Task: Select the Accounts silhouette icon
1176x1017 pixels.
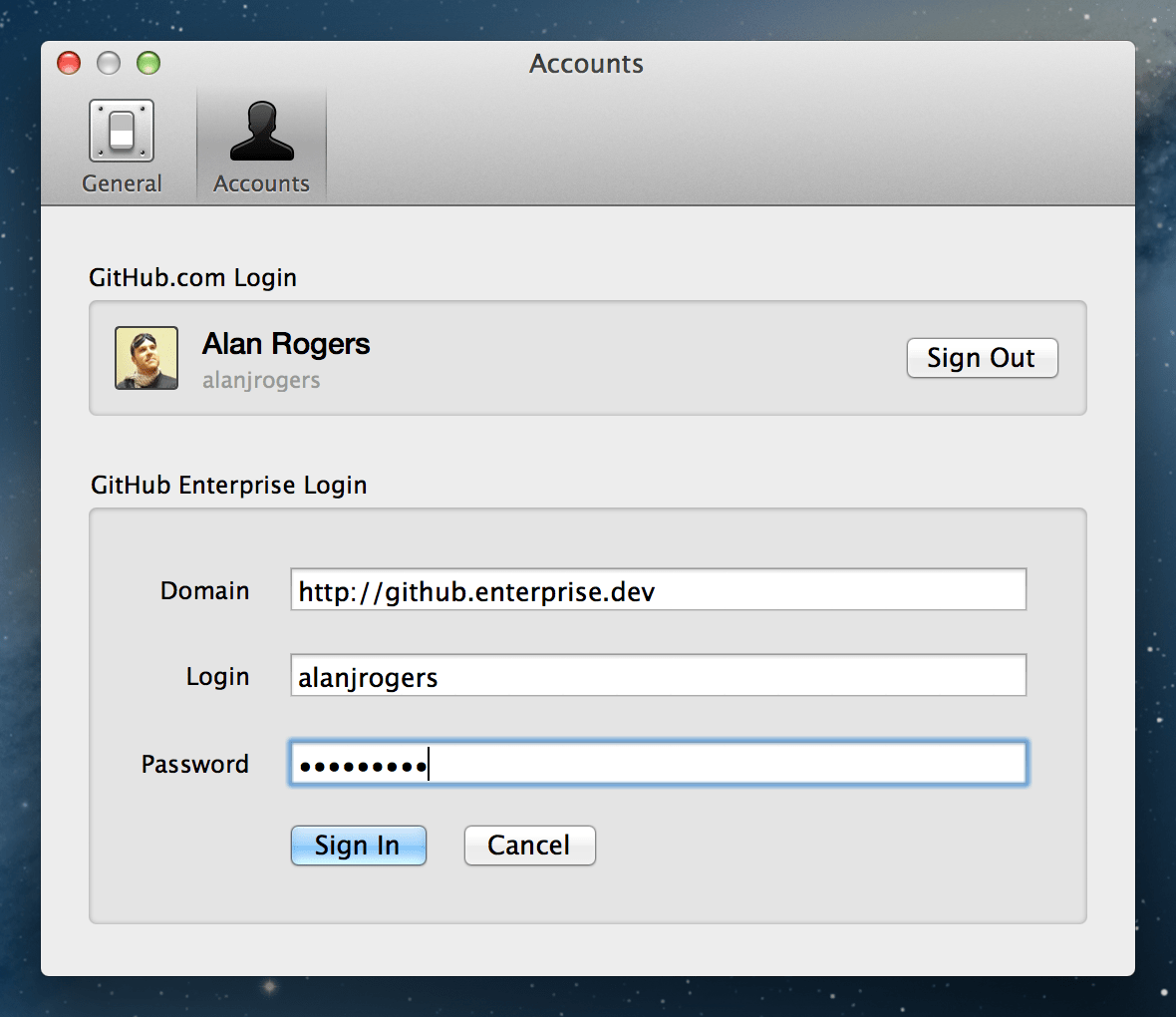Action: tap(262, 131)
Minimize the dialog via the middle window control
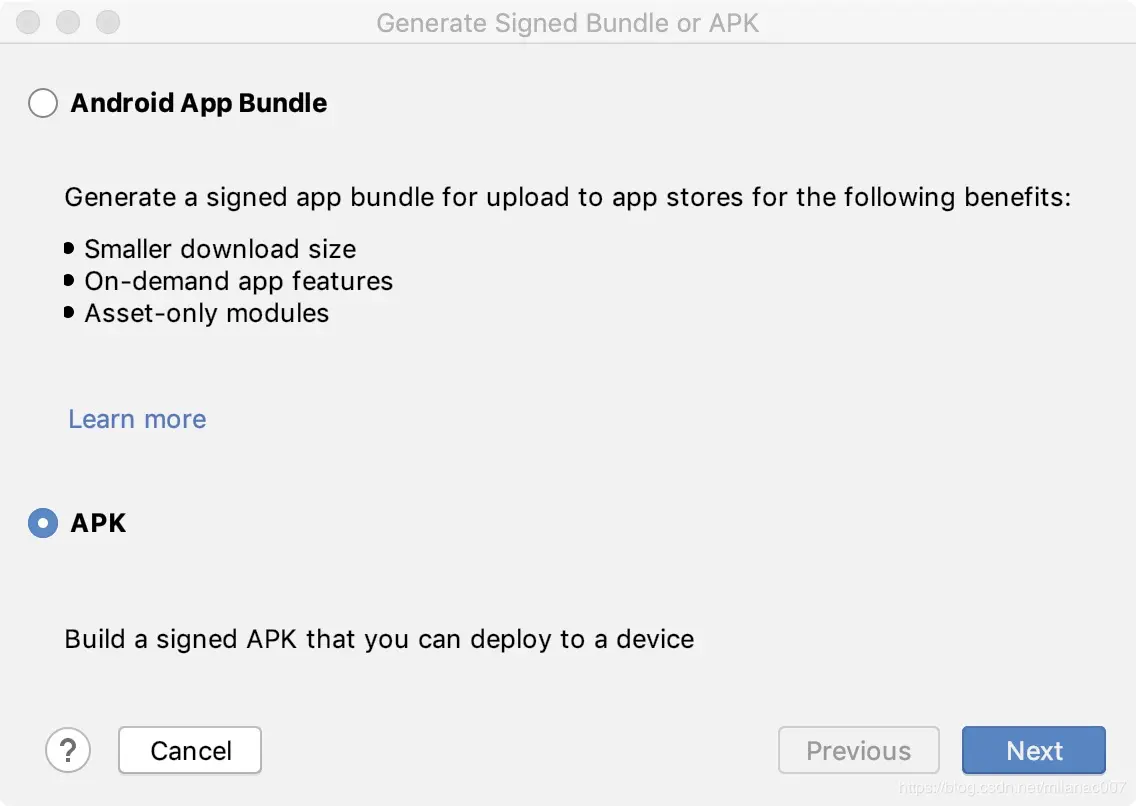Viewport: 1136px width, 806px height. coord(68,22)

— THE PROBLEM —
Every line from the line containing "Minimize the dialog" through the last line above is to be printed exactly. Pictures are not copied.

— SOLUTION BELOW —
Minimize the dialog via the middle window control
Viewport: 1136px width, 806px height. coord(68,22)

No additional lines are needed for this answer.